The Federal Motor Carrier Safety Administration has begun processing applications from Mexican carriers that want authority to own and operate fleets in the U.S. that transport international cargo between points within the U.S., as well as those providing bus service here.

The new authority is part of NAFTA, which, although technically in effect since December 1995 for freight carriers and January 2001 for bus operators, had not been implemented due to a moratorium imposed by the Clinton Administration.

President Bush authorized Transportation Secretary Norman Mineta to rescind the moratorium and begin processing applications on June 5. Under NAFTA, Mexican-owned companies set up in the U.S. will be subject to the laws and regulations that apply to U.S. and Canadian carriers.

In a related move, U.S. citizens, currently permitted to own a 51% share of Mexican carriers operating in Mexico, will be allowed 100% ownership beginning Jan. 1, 2004.
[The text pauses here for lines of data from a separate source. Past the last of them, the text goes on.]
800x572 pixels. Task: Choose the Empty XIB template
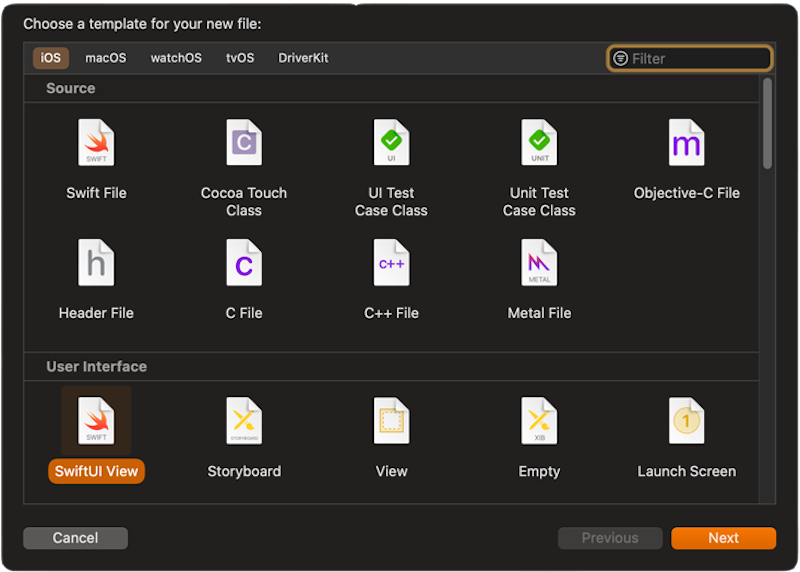[539, 421]
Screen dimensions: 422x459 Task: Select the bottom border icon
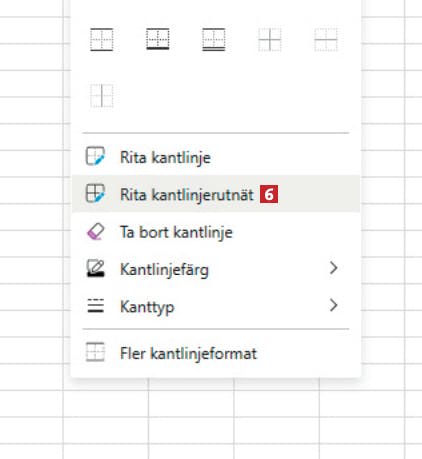click(102, 40)
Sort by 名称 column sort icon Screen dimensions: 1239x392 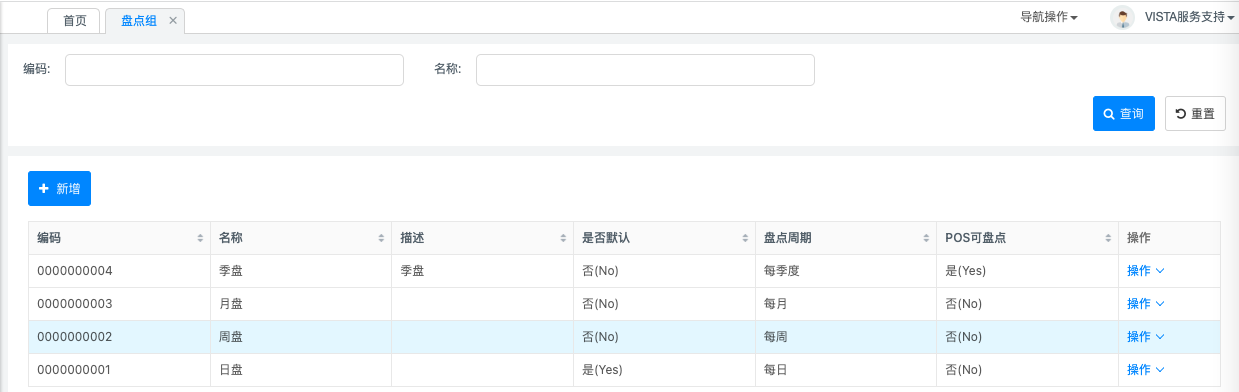click(x=381, y=238)
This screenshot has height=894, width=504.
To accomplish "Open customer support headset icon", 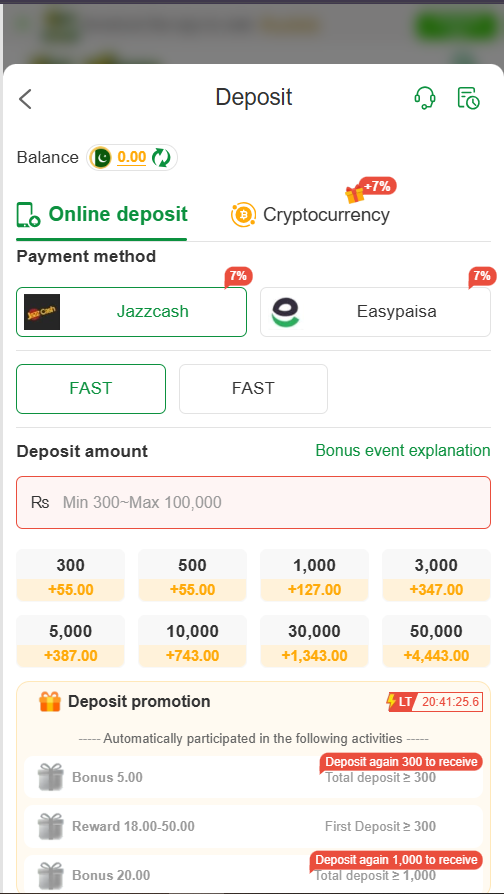I will coord(425,97).
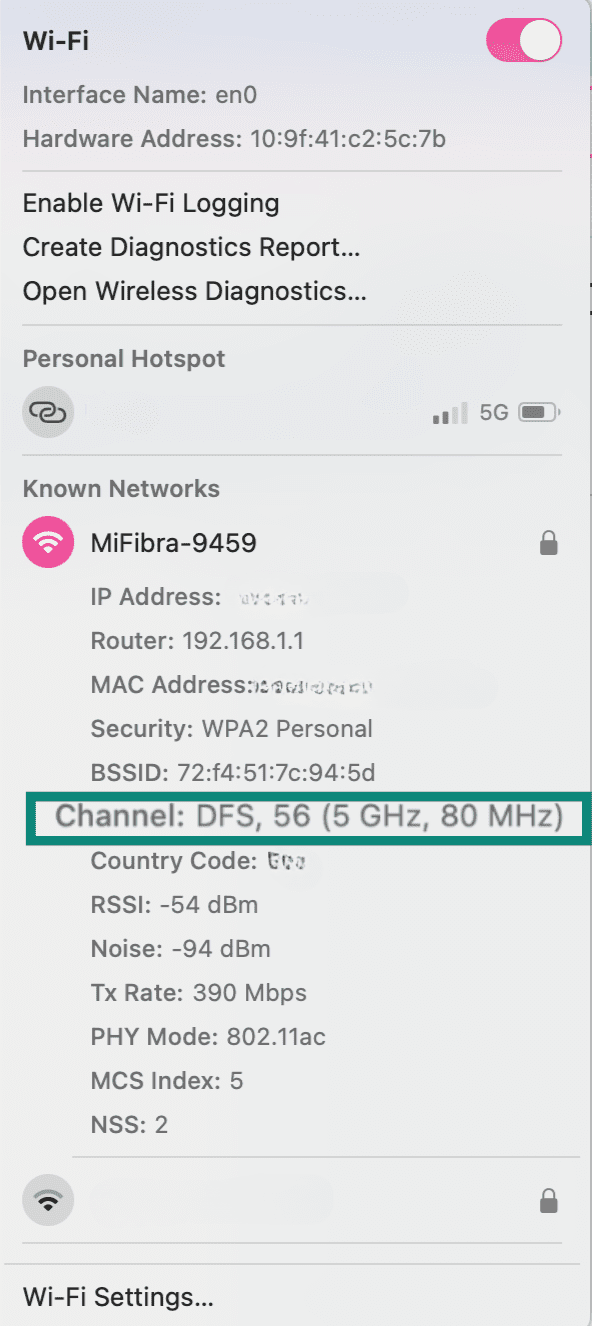This screenshot has width=592, height=1326.
Task: Click the pink Wi-Fi icon for MiFibra-9459
Action: [47, 542]

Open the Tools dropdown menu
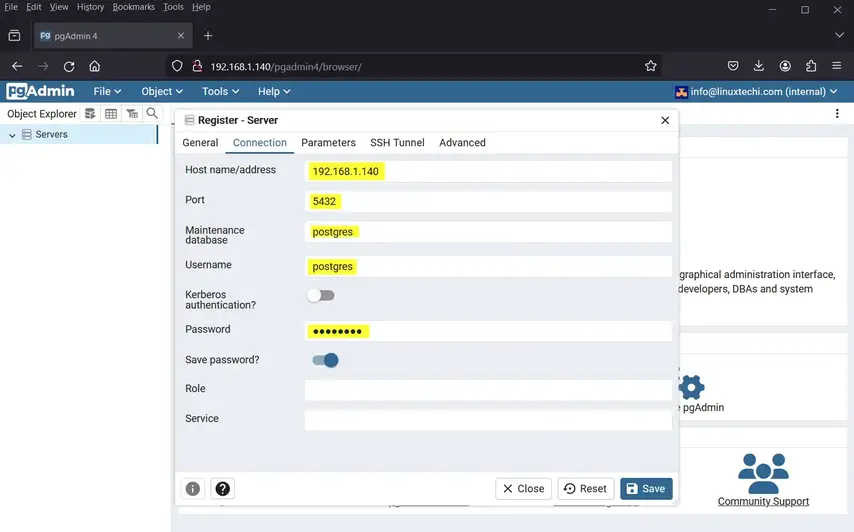pyautogui.click(x=221, y=91)
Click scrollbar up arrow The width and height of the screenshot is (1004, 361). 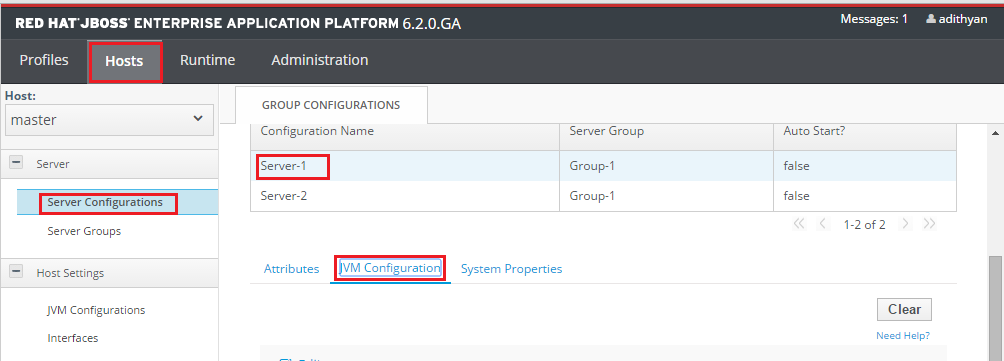996,133
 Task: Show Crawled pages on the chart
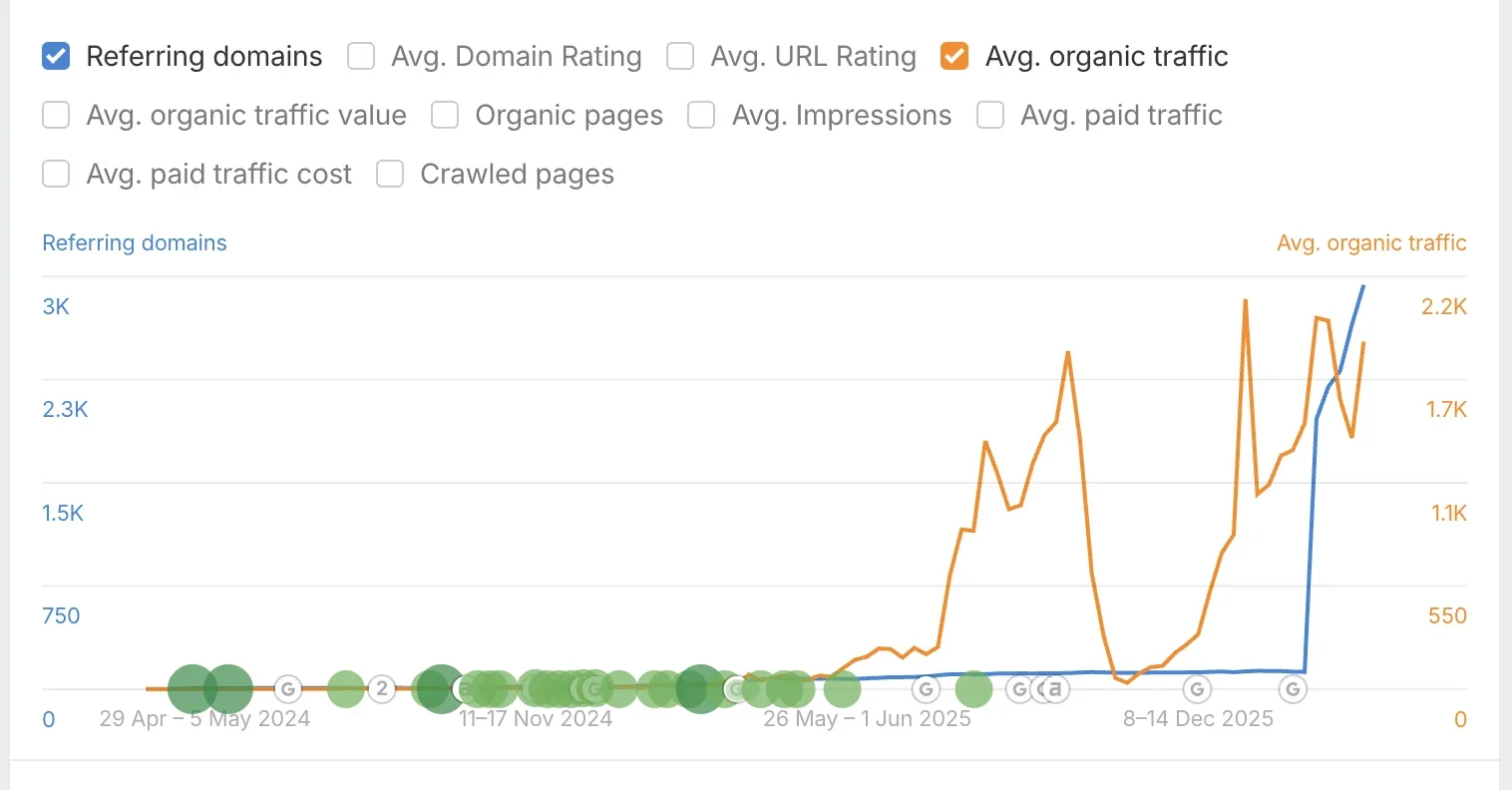(x=390, y=175)
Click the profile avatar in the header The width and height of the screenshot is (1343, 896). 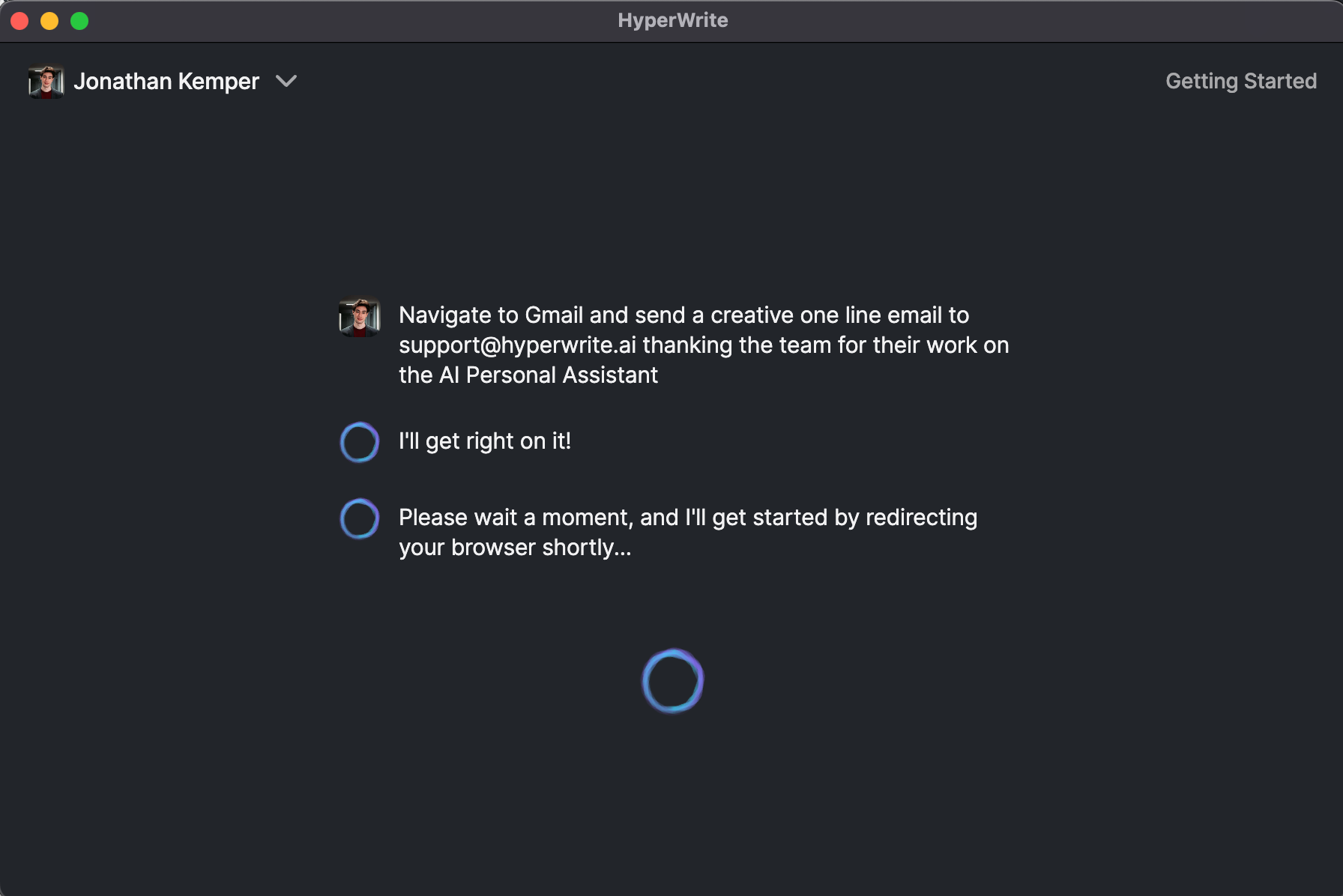[x=46, y=82]
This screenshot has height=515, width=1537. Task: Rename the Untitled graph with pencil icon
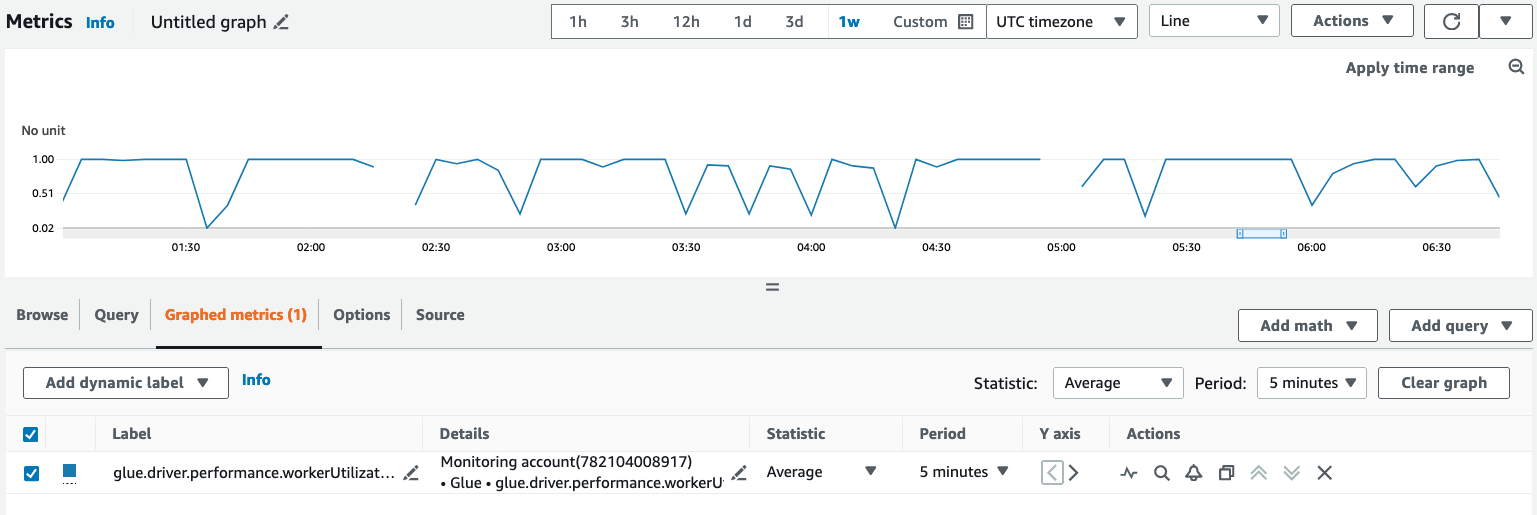click(x=281, y=22)
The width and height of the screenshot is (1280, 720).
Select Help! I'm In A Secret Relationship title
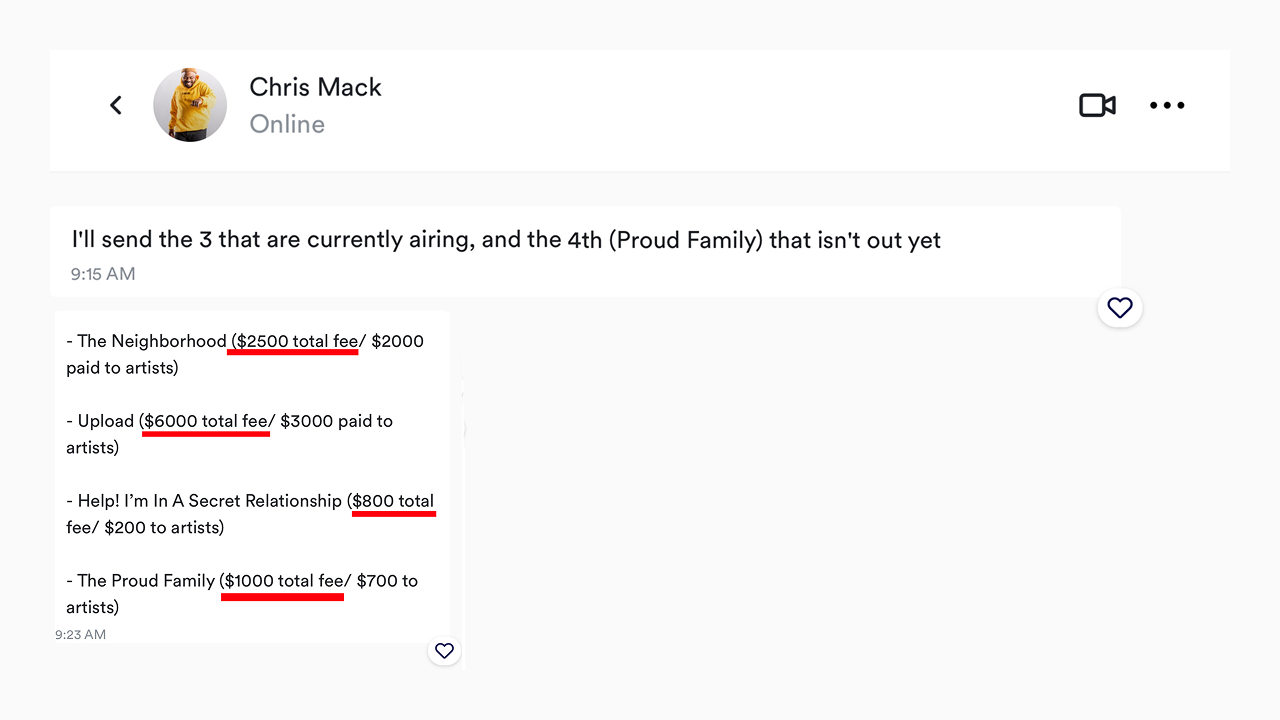tap(210, 501)
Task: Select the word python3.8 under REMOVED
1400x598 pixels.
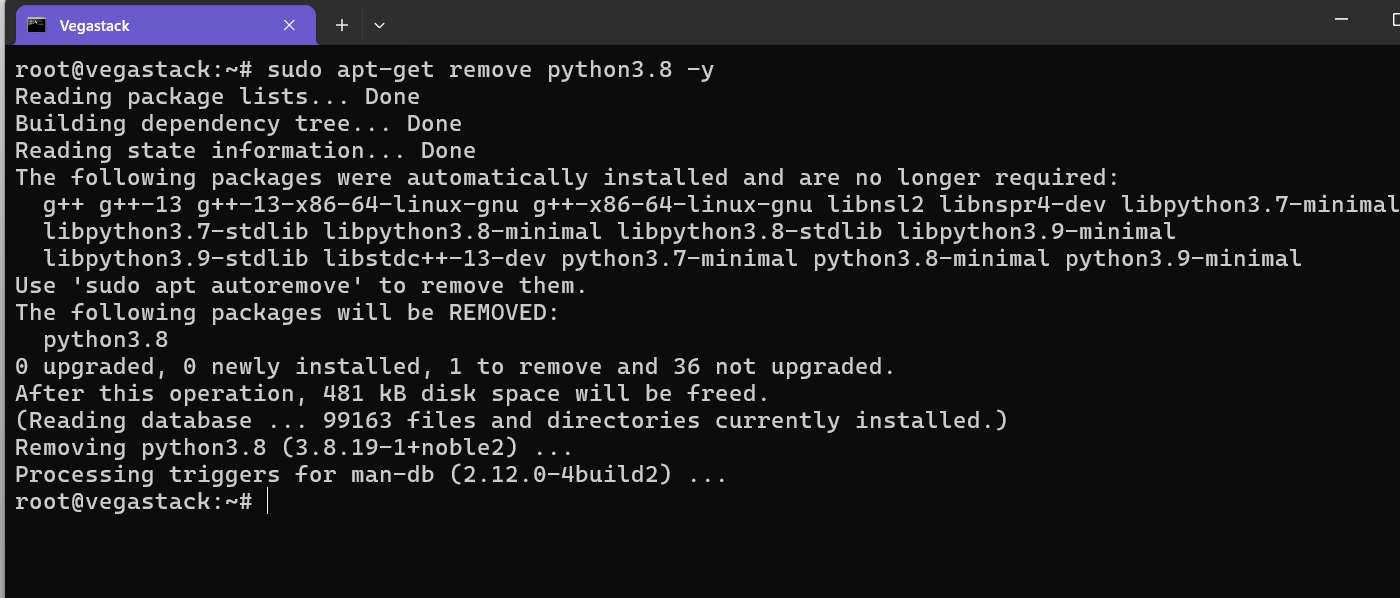Action: (x=105, y=339)
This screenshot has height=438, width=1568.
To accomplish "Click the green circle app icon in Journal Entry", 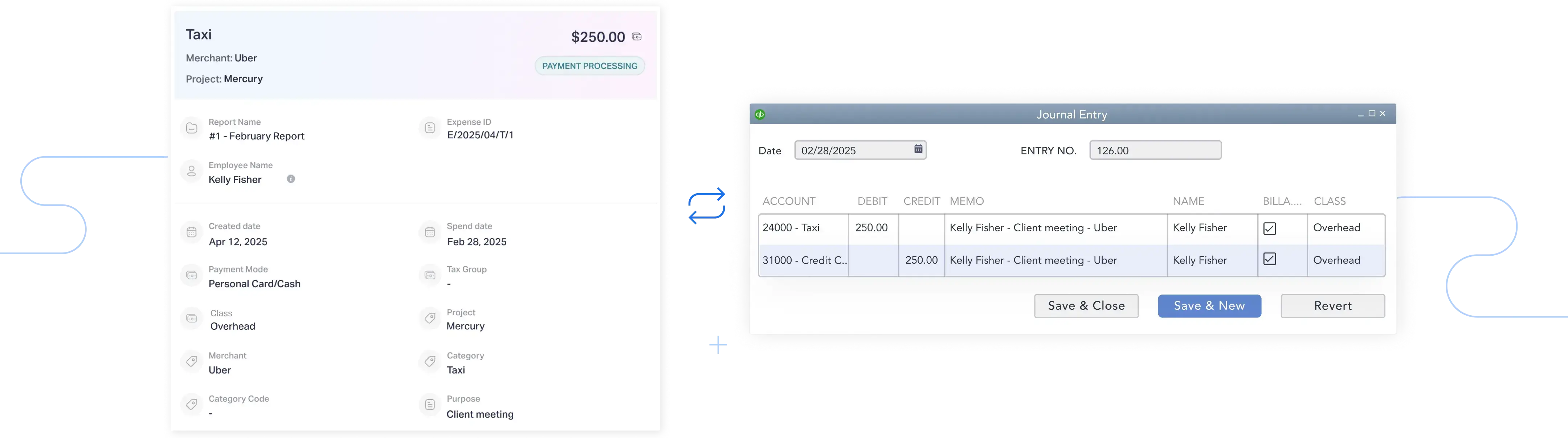I will pos(762,114).
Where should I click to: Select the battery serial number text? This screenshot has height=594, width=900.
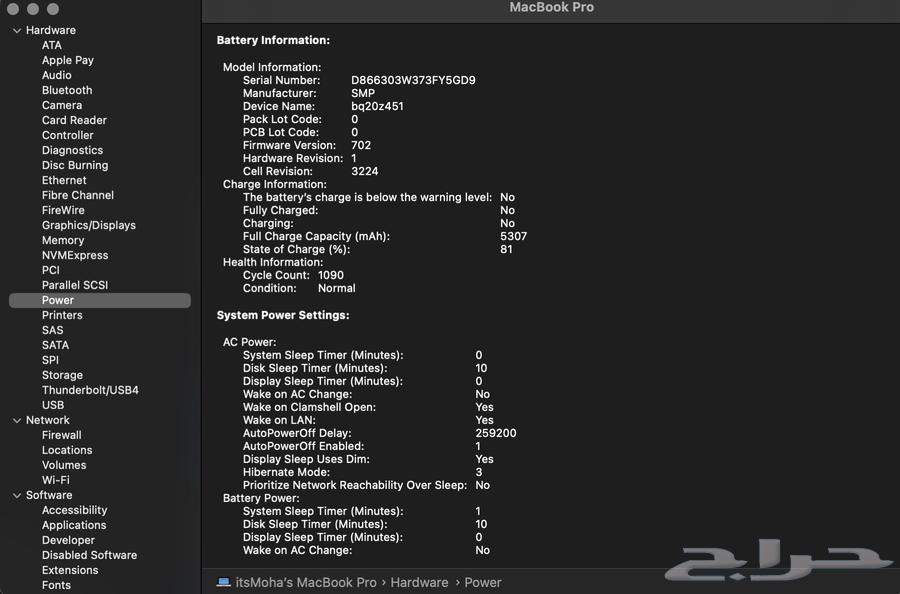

While the Bush Administration is moving forward with plans to open the border in January 2002, Democrats in Congress are trying to delay it. Citing safety concerns, last month ten senators signed a letter to Bush asking him to reconsider his decision to comply with NAFTA. Their main issue is FMCSA's initial plan to allow Mexican truckers to operate in the U.S. up to 18 months before passing a DOT safety audit.

On June 26, the House of Representatives passed an amendment to the transportation spending bill that would block the Administration's plans to allow Mexican trucks to ship goods to and from any point in the U.S. At presstime, the Senate had not yet acted on this legislation.